Chicago Theatre Review

Loving When It’s Hard to Love

March 22, 2017 Reviews Comments Off on Loving When It’s Hard to Love

Falling – Interrobang Theatre 


It’s difficult to write objectively about a play, currently enjoying its stunning Chicago premiere, in a production that so moved the audience it was almost impossible to move afterward. This short, 60-minute bio-drama, written by Deanna Jent, is an accurate depiction of what life is like raising and living with an autistic child. It’s an extraordinarily powerful theatrical experience that must be seen to be appreciated.

Bill and Tami Martin are the parents of two teenage children. Lisa is a typical 16-year-old high school student, with the usual adolescent angst, interests and dislikes. Then there’s 18-year-old Josh. He’s a big boy who, when he doesn’t get his own way, becomes violent, especially to those around him. Josh has autism. He’s a special needs young man who has to be carefully monitored, specially nurtured and cautiously bargained with, in order to keep him at peace. Everyone in the family, including Grammy
Sue, who’s visiting for the weekend, has to walk on eggshells, living lives that revolve around Josh’s wants and needs.

It must be noted that this isn’t an entirely fictional story, nor is Jent’s play a plea for sympathy. It’s a realistic, slice-of-life account of what it’s like to live with an autistic child, based upon the playwright’s personal experience, parenting a son with Autism Spectrum Disorder. The incidents are real and brutal, the empathy these characters evoke from each theatergoer is undoubtedly individual, yet
universally overwhelming. And, although this play is a dramatic representation the powerful, traumatic events that transpire over a particularly eventful weekend within the Martin family, the play will land like a sucker punch and, ultimately, break your heart.

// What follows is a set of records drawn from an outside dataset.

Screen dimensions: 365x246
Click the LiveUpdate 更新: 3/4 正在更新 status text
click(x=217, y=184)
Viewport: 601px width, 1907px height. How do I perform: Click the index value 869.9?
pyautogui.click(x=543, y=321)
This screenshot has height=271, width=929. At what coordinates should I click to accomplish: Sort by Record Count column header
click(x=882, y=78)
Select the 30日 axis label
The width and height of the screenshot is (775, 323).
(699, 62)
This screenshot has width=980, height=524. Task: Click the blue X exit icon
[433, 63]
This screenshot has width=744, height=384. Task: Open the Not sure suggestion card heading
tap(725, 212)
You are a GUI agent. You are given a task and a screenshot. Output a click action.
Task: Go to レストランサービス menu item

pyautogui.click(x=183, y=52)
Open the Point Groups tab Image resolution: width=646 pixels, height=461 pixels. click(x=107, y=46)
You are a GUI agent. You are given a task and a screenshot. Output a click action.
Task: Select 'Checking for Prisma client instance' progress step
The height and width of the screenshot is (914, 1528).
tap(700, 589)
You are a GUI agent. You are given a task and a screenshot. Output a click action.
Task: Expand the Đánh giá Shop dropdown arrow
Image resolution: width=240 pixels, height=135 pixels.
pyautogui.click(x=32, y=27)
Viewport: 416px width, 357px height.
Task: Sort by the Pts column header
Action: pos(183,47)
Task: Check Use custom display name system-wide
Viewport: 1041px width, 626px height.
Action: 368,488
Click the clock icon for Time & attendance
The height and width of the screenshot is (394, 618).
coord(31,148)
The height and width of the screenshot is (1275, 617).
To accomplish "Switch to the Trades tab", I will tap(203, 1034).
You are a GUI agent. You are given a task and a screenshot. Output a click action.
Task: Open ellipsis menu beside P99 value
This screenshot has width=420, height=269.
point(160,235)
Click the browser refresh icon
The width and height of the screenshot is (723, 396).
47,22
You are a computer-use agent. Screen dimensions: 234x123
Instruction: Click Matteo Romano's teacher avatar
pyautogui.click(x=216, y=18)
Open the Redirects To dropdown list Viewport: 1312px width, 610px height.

There’s no romanticizing or glossing over of the effect Josh has on his family. Tami is a model mother. She’s equal parts caregiver, primary school teacher and political negotiator. Tami, like every parent in a similar situation, should be awarded sainthood for her love, patience and sacrifice. In this role, the honesty and convincing believability of Amy Johnson’s performance cannot be dismissed. She’s a supreme talent, and the very heart and soul of this play. Ms. Johnson is the voice of the playwright. Both the actress’ stamina and vulnerability as Tami Martin, coupled with her love and empathy for both children, as well as her husband and his mother, is palpable. There are also moments when we see the chinks in her impenetrable armor, when Tami’s fortress of strength may be on the verge of crumbling. But something, perhaps the loving care offered by Bill, played with sensitivity by Nick Freed, or a much-needed hug from snarky daughter Lisa, portrayed with perfection by Tristin Hall, gives Tami that needed shot of optimism and the vigor to carry on.

There’s not enough adjectives to praise the impressive performance delivered by Justin Tsatsa, as Josh. He is truly a gifted actor whose depiction of this difficult character is award-worthy. In a conversation following his performance, the young actor confesses that, besides being guided by talented director James Yost’s sharp, sensitive instruction, Tsatsa researched his role. He spent time observing a young, autistic child in his home. As an artist, he became aware, beyond the world defined by Deanna Jent’s astonishing script, of how a real child on the autistic spectrum reacts and functions in a family. The actor learned to not only imitate this particular child, but to completely immerse himself in Josh’s particular universe. Mr. Tsatsa truly becomes this 18-year-old autistic young man. He’s so convincing that, only in a surprising dream sequence, later in the play, does the audience realize how truly talented Tsatsa is in his portrayal.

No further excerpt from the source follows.